In the present study, procedural success rate was high (97%) and the reduction in afterload after TAVR resulted in immediate marked hemodynamic improvement. Due to advanced age and perceived patients’ frailty, operators perform direct implantation in almost half of the cases. Consequently, patients often required balloon post-dilation (33.3%) and there was a high moderate/severe aortic regurgitation rate (27.3%). As expected in very elderly individuals, severe aortic valve calcification was ubiquitous, which strongly predicts the development of post-TAVR moderate/severe AR. In line with our findings, a high rate of moderate/severe aortic regurgitation in this patient subset (17.6%) was also reported in a large sub-analysis of the STS/ACC TVT Registry.8 Currently, there is a trend toward simplification of the procedure avoiding the use of general anesthesia and surgical vascular access, while adopting light sedation, local anesthesia, and a full percutaneous approach. Although pre-dilatation can help device crossing and allow lesion preparation, it requires fast pacing and can provoke hemodynamic deterioration in high-risk individuals and increase stroke risk. Furthermore, current valve devices have a low profile, allowing easy crossing. In addition, they possess enough radial force to obtain satisfactory post-implantation mean gradients and valve areas. Balloon pre-dilation also carries an increased risk of stroke. Perhaps, the absence of neurological events in our report was linked to a low pre-dilatation rate. However, such rate may be offset by the risk of crossing the device to a narrow and severely calcified valve.

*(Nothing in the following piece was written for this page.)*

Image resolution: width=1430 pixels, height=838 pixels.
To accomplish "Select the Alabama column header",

The need for a permanent pacemaker was common after TAVR (37%), somewhat higher to the one reported in younger patients receiving auto-expandable valve prosthesis.

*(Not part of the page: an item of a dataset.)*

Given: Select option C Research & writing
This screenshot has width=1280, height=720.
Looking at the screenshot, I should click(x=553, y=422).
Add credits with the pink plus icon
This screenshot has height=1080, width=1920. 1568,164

Thirty-day survival rate in our study was high (90.9%) and close to the one reported by the STS/ACC TVT Registry (91.2%).1 It was also encouraging to observe that patients who survived the procedure had a reasonable life expectancy (73.3% survival rate at mean 20.3 months, range 1–78 months). This outcome was also similar to the one reported by the STS/ACC TVT Registry (75%).1 Thus, TAVR in the very elderly has the potential to improve functional status and quality of life, at an acceptably low peri-procedural price.

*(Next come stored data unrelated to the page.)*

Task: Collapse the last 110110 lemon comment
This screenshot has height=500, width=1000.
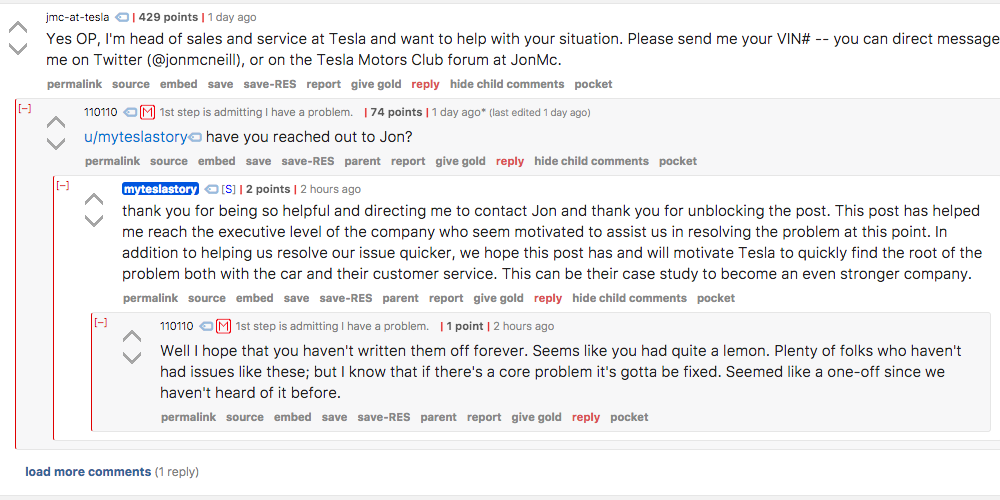Action: point(101,323)
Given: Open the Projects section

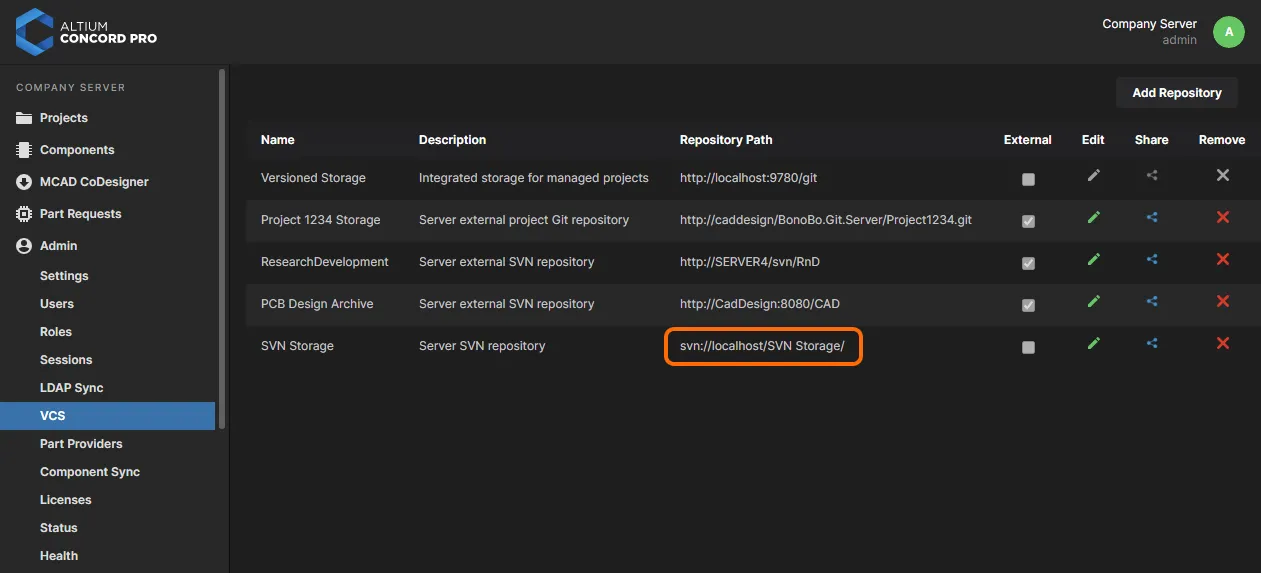Looking at the screenshot, I should [64, 118].
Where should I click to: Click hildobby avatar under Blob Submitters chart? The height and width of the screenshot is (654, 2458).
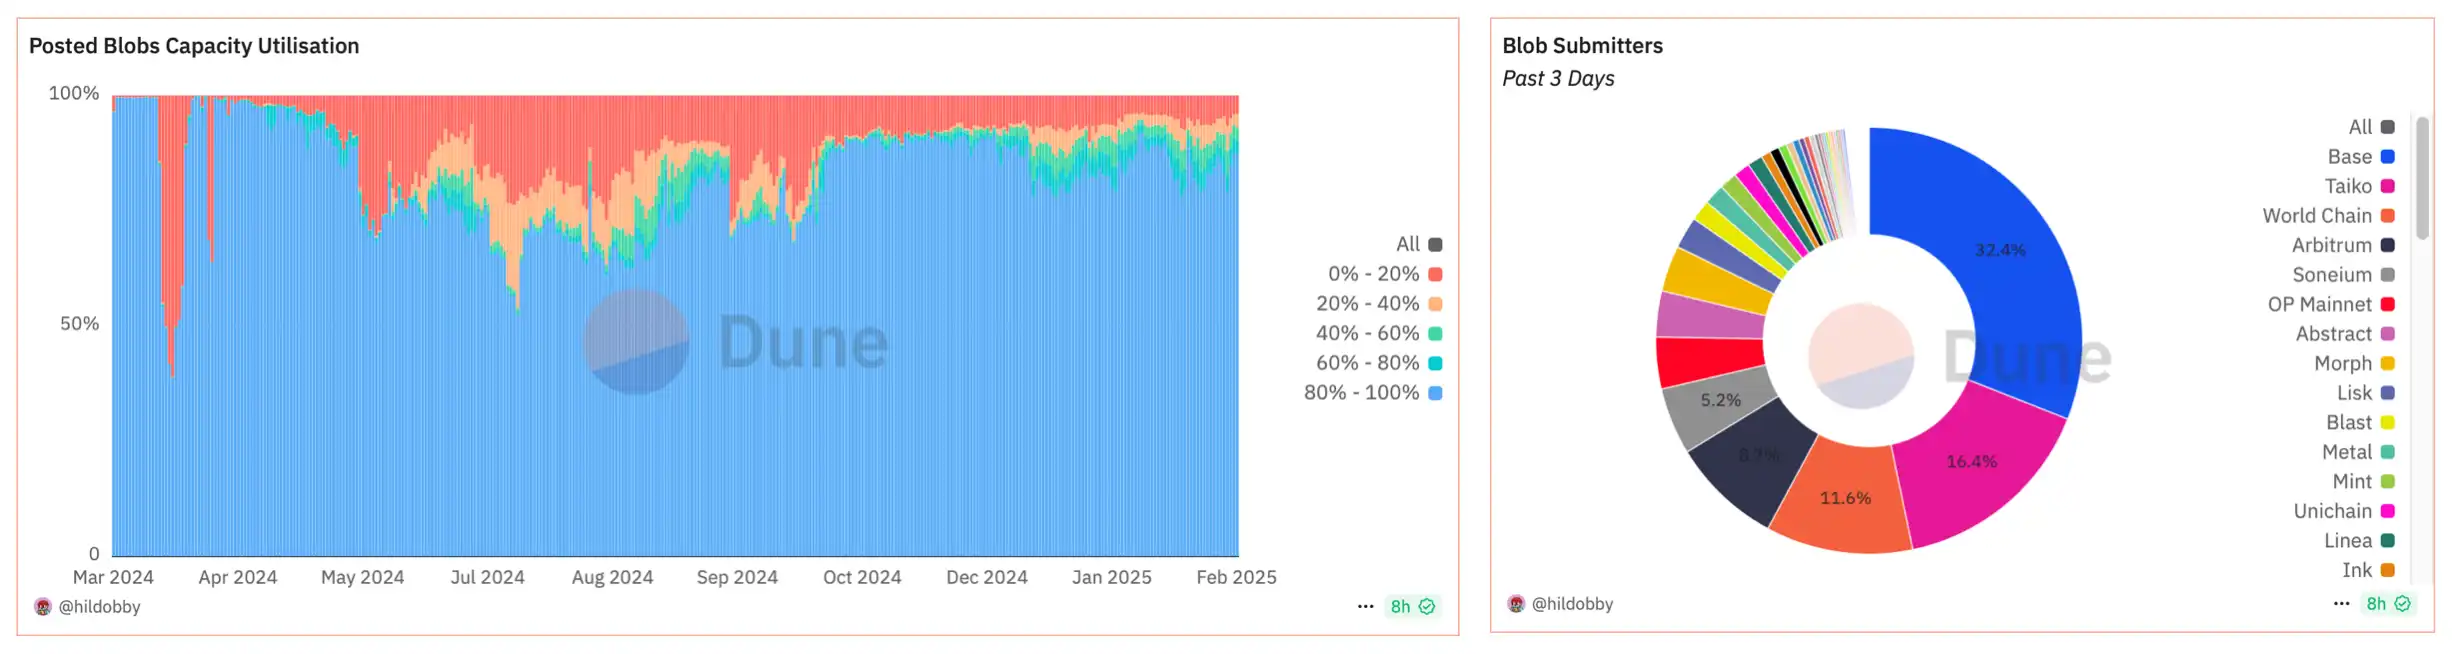[x=1516, y=604]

Several limitations of this retrospective study deserve mentioning. The sample size was small and there was no comparative group. Furthermore, although we used standard TAVR risk scores (EuroSCORE or STS score), they insufficiently assess the degree of frailty and the overall risk in very elderly individuals undergoing cardiovascular procedures. The use of multidimensional scores evaluating nutritional and cognitive status as well as gait function and activity level would also have helped understand the overall frailty and mortality risk of the studied population and identify cases in which it was futile to proceed with TAVR due to a low life expectancy.10, 11, 12
We did not collect data concerning quality of life, medical resource use and hospital costs that would have helped us estimate the quality-adjusted life expectancy, lifetime medical care cost and cost-effectiveness. Nonetheless, patients who survived had an overall improvement in their clinical symptoms (heart failure at follow-up:6.7%, functional class ≤2 in 28 cases).
4. Conclusion
The current study provides further evidence of the feasibility and safety of TAVR in carefully selected nonagenarians, which suggest that individuals from undergoing TAVR should not be excluded only in the basis of his age.